### Problem statement
In the listing below, identify each line with the word "pixels" and return those lines.

▽

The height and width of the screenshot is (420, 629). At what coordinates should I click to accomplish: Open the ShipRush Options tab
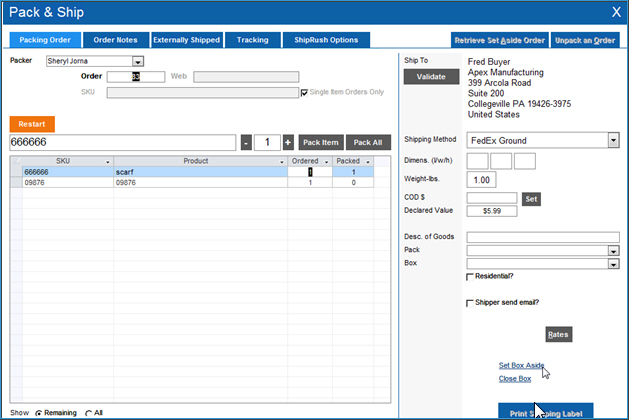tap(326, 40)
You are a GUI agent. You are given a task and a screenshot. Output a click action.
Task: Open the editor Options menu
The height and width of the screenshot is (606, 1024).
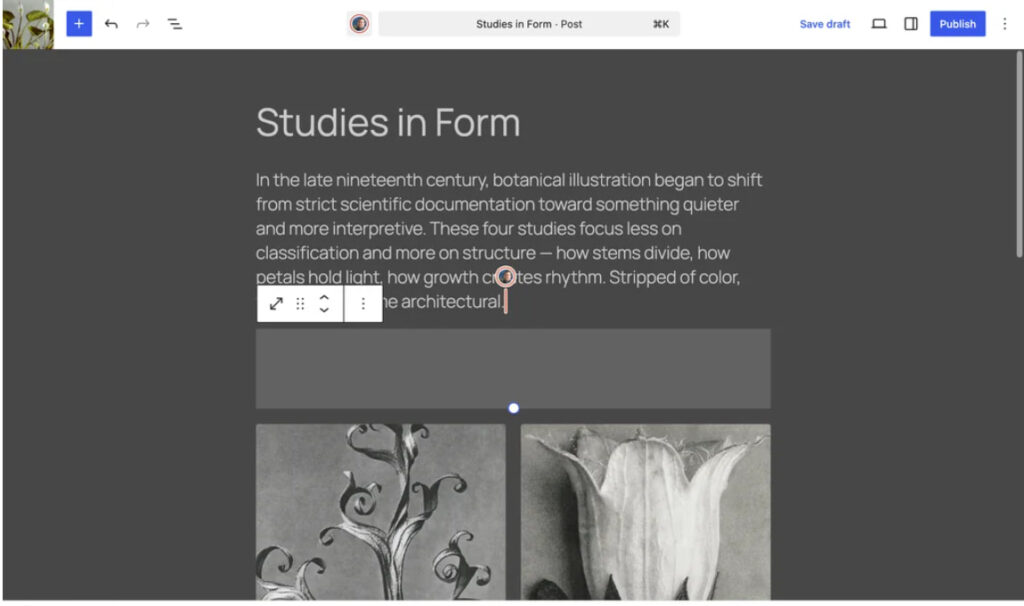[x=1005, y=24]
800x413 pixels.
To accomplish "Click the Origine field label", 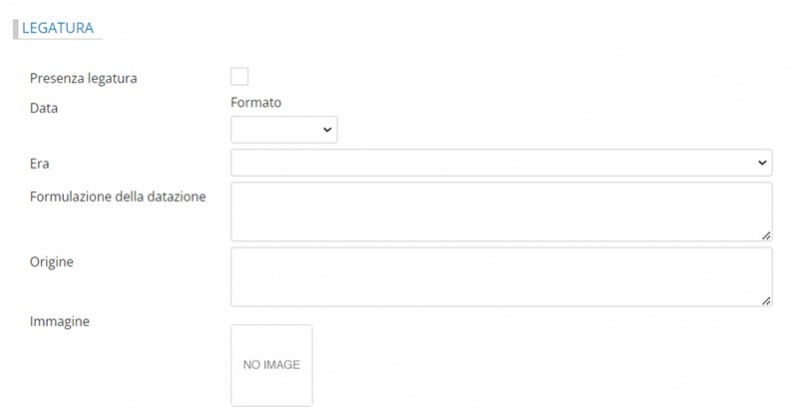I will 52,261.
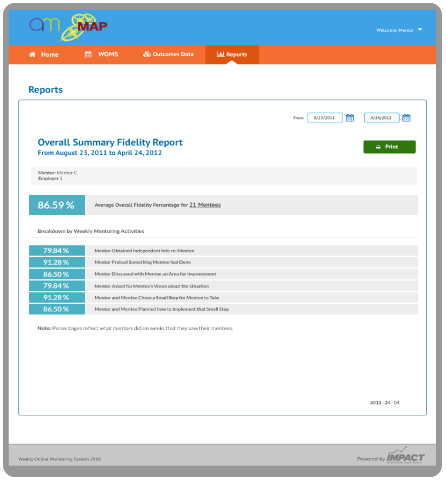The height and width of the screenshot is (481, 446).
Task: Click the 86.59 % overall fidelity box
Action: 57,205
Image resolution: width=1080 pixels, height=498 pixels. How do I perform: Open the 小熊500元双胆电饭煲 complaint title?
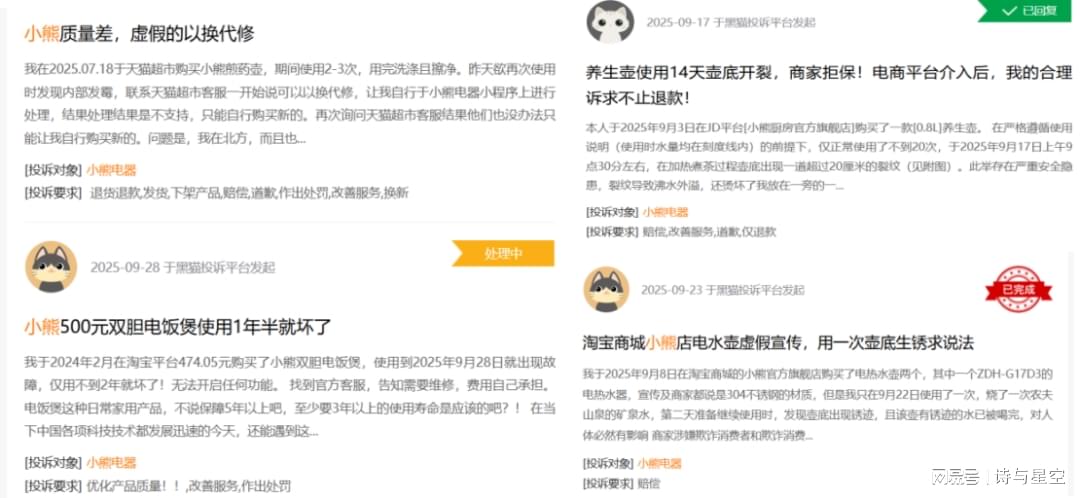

△

### Response to the exercise
800x413 pixels.
Image resolution: width=1080 pixels, height=498 pixels. How do I perform: Open the 小熊500元双胆电饭煲 complaint title?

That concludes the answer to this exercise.